What is required:
Only the lines of the data below from the one with "Samtycke [tab] (290, 1188)" through the one with "Sustainable Finance (151, 1151)" are wanted. Repeat them exactly.

Stored items
"""
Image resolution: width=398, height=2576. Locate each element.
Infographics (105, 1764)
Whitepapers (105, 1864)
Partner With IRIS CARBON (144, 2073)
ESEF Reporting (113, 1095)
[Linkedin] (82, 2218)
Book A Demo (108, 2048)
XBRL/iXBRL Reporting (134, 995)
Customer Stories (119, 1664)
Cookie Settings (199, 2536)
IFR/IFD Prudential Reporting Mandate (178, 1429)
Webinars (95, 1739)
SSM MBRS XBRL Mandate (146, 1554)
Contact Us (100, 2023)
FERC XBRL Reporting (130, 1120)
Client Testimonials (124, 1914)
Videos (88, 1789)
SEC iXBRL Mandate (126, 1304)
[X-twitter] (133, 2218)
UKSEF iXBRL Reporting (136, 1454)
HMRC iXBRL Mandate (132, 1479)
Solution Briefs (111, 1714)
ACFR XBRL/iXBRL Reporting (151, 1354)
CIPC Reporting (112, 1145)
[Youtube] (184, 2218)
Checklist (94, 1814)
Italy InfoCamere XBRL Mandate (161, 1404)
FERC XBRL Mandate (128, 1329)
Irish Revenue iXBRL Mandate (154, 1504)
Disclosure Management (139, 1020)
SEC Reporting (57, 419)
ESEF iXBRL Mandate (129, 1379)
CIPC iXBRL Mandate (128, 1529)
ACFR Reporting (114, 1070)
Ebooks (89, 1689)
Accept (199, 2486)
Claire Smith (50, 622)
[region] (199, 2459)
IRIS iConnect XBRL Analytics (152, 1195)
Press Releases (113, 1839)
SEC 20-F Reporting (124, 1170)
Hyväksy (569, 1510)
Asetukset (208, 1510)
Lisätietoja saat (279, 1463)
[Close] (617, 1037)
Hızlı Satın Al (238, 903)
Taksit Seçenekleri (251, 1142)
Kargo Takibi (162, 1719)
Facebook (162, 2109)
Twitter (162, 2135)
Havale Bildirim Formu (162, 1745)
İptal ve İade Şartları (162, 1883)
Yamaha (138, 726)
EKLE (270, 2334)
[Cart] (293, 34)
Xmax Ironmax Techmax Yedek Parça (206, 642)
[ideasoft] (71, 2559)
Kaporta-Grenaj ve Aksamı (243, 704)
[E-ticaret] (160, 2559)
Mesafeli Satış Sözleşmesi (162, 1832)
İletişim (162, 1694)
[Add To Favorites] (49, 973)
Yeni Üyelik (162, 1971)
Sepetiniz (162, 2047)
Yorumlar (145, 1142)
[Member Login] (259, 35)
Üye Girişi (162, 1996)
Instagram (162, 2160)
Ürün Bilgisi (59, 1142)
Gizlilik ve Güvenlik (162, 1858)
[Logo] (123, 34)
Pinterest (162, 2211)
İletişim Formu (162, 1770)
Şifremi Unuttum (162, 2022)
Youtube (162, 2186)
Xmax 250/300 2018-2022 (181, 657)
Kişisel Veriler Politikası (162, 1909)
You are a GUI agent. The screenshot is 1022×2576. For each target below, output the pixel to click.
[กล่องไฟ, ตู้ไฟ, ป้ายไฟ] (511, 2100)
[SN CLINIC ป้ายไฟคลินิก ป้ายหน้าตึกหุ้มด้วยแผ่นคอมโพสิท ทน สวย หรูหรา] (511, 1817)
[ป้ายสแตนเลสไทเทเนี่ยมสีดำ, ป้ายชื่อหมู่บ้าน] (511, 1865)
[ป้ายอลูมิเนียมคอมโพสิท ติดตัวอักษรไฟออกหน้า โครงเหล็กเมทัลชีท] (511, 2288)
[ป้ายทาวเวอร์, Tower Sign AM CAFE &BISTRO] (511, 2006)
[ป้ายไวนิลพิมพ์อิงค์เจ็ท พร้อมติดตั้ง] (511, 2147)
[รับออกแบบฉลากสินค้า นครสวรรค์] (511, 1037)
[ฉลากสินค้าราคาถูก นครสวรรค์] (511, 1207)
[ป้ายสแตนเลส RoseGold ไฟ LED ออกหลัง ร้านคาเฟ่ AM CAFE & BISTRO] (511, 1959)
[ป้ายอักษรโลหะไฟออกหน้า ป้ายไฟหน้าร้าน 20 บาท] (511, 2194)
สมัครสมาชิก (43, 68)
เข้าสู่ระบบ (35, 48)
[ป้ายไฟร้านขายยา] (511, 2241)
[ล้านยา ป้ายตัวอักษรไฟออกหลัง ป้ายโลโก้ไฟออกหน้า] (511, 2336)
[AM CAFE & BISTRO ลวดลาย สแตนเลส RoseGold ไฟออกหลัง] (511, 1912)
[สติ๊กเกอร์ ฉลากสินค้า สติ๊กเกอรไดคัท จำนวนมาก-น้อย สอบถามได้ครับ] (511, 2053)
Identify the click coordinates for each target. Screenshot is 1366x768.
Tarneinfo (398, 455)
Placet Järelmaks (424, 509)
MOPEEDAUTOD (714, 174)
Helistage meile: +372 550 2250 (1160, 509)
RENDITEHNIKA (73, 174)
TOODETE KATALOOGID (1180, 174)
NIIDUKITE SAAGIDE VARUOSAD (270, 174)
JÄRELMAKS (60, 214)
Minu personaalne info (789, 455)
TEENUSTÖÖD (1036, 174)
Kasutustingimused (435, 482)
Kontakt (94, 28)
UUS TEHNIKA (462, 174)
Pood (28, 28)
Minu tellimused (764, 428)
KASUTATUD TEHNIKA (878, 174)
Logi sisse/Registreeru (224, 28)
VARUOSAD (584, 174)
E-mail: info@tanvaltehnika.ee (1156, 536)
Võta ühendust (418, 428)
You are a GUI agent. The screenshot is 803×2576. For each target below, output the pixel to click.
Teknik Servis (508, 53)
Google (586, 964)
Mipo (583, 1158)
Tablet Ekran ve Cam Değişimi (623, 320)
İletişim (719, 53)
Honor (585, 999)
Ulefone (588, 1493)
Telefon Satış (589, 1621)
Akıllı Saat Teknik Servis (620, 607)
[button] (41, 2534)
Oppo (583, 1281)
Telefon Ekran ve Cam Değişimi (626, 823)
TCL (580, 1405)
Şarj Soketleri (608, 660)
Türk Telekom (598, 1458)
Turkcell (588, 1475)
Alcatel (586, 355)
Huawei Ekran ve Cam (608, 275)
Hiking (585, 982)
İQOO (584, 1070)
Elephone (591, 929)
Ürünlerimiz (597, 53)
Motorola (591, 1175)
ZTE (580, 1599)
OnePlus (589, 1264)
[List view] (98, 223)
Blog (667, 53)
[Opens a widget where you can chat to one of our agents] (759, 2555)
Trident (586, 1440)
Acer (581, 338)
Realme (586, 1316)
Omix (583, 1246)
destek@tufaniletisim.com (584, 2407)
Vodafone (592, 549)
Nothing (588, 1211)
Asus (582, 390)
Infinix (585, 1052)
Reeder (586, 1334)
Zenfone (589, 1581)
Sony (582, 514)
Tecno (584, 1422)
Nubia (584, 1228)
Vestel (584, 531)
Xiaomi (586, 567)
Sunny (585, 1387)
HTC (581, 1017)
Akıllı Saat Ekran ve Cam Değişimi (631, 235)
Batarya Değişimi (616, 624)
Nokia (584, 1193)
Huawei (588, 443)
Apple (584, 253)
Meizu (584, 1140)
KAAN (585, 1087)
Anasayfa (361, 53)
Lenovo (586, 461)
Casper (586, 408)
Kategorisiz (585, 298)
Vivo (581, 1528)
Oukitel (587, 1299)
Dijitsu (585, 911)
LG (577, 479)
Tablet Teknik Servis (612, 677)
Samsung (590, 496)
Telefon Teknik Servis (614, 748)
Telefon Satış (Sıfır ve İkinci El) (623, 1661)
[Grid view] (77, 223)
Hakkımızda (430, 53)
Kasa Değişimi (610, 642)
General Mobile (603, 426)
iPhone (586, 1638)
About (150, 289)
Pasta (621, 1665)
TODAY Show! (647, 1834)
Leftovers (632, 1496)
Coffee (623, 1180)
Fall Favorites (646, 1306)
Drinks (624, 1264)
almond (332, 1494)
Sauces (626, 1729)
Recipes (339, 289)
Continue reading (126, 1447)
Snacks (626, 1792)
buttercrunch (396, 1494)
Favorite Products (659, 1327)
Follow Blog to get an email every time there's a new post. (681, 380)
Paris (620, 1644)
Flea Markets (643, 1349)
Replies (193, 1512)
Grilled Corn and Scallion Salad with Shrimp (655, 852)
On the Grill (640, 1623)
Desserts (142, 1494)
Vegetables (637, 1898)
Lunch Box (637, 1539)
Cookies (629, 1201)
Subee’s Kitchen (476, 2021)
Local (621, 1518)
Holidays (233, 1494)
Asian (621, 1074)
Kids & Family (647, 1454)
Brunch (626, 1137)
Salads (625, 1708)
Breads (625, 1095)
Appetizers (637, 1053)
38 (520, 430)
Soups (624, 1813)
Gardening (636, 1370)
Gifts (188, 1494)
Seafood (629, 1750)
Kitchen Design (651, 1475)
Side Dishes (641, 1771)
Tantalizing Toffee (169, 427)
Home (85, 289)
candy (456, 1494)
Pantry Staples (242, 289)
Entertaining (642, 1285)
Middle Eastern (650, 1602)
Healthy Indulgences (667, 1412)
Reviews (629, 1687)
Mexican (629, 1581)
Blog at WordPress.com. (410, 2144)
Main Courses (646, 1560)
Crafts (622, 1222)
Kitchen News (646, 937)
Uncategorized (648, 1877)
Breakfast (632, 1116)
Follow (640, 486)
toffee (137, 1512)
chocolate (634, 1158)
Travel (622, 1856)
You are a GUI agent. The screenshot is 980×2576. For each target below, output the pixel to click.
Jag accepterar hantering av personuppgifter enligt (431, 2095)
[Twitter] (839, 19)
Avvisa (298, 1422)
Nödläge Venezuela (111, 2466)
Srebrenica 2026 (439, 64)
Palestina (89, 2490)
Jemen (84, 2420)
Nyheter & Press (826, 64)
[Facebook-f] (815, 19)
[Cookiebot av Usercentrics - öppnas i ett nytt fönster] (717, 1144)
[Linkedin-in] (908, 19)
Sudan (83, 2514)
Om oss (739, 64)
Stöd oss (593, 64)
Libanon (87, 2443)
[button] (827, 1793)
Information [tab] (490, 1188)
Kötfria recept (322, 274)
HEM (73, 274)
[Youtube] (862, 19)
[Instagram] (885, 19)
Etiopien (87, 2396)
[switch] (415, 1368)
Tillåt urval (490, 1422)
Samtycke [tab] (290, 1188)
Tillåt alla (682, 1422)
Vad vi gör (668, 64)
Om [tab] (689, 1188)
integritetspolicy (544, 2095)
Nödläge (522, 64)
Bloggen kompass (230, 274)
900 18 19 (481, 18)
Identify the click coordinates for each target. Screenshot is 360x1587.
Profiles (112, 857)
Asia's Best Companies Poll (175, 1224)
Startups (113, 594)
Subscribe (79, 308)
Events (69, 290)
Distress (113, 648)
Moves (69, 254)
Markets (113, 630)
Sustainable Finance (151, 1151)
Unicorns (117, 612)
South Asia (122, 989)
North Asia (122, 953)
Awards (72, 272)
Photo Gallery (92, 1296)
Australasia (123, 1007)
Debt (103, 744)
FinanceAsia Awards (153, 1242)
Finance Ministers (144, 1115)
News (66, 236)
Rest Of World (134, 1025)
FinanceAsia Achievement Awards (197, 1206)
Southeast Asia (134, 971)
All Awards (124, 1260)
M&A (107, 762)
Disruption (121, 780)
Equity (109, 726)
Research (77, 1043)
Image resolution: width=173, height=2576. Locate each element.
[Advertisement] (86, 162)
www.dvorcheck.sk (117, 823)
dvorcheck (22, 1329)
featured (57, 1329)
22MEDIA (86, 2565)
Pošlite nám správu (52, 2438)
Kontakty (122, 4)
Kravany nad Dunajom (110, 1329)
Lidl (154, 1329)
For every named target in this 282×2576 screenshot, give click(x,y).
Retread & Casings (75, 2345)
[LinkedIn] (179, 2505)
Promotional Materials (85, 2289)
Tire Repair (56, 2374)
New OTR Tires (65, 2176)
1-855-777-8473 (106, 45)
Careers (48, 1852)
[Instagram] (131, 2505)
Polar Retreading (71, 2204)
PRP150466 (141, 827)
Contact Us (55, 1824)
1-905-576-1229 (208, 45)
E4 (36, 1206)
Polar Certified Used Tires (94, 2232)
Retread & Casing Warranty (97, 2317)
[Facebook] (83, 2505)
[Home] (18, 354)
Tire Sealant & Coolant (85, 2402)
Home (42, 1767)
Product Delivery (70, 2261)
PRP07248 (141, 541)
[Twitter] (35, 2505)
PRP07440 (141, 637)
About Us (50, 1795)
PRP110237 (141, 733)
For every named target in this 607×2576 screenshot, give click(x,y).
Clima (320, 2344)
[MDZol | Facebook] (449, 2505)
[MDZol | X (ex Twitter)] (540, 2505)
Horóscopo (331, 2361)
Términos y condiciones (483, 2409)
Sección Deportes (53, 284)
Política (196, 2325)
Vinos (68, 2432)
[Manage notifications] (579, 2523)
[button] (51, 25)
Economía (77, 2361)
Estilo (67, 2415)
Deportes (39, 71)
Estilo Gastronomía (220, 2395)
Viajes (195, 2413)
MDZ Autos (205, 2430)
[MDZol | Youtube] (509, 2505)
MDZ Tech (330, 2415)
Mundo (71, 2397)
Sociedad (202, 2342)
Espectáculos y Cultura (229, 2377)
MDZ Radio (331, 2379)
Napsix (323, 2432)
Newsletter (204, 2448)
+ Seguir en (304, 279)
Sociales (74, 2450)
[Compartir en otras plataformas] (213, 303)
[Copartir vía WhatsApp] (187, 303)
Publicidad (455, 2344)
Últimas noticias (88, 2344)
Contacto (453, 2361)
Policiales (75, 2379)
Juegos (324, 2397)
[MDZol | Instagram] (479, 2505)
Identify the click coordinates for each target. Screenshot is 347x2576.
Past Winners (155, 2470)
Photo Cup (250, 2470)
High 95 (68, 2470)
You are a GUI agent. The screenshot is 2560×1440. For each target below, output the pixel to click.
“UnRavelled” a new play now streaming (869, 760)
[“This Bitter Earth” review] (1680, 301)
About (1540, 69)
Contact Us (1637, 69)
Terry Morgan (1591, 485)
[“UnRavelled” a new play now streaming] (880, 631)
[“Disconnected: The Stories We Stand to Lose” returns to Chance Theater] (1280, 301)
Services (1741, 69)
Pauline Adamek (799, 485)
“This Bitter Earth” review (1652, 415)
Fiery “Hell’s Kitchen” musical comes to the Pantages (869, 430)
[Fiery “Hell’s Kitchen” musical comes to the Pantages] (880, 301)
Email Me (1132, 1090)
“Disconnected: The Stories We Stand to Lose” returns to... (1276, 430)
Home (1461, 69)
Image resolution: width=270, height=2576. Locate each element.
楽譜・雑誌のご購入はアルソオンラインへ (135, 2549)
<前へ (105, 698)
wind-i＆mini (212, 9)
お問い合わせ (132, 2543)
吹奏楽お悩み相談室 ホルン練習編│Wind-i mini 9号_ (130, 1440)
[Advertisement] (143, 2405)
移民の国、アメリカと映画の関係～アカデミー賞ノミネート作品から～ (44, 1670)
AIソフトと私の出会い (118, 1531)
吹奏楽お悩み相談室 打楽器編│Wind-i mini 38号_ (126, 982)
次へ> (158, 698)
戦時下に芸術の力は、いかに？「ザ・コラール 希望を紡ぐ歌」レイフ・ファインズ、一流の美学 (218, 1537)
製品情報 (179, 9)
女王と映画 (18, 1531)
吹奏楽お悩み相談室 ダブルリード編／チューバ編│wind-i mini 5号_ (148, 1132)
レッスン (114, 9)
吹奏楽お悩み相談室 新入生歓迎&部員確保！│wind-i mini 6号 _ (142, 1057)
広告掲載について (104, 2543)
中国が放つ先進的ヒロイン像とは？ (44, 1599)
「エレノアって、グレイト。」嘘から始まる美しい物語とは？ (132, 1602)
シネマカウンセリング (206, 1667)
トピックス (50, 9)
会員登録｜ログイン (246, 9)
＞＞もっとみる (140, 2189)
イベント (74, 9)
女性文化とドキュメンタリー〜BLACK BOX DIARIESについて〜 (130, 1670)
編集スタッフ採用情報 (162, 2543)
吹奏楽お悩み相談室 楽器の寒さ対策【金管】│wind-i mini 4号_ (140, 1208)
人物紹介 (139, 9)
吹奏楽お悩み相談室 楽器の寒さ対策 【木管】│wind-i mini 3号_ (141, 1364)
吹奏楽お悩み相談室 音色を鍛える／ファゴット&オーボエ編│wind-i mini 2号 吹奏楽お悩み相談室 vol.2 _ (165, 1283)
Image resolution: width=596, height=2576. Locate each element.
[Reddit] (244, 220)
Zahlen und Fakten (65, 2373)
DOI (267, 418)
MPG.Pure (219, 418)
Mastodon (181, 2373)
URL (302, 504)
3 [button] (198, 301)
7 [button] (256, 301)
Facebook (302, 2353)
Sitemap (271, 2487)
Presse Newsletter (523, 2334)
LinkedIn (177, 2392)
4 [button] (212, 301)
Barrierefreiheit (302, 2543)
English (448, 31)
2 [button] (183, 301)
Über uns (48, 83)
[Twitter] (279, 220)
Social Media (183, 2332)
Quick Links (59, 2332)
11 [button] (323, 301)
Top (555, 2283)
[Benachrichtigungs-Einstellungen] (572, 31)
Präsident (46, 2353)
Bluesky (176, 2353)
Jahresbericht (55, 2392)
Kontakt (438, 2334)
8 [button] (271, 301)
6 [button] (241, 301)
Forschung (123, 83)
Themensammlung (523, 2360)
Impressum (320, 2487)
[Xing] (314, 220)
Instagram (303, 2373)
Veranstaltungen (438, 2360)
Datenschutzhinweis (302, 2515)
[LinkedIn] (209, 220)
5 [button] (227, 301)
"""
Task result:
Samtycke [tab] (290, 1188)
Tillåt alla (682, 1422)
Vad vi gör (668, 64)
Om [tab] (689, 1188)
integritetspolicy (544, 2095)
Nödläge (522, 64)
Bloggen kompass (230, 274)
900 18 19 (481, 18)
Identify the click coordinates for each target. Screenshot is 360x1587.
Profiles (112, 857)
Asia's Best Companies Poll (175, 1224)
Startups (113, 594)
Subscribe (79, 308)
Events (69, 290)
Distress (113, 648)
Moves (69, 254)
Markets (113, 630)
Sustainable Finance (151, 1151)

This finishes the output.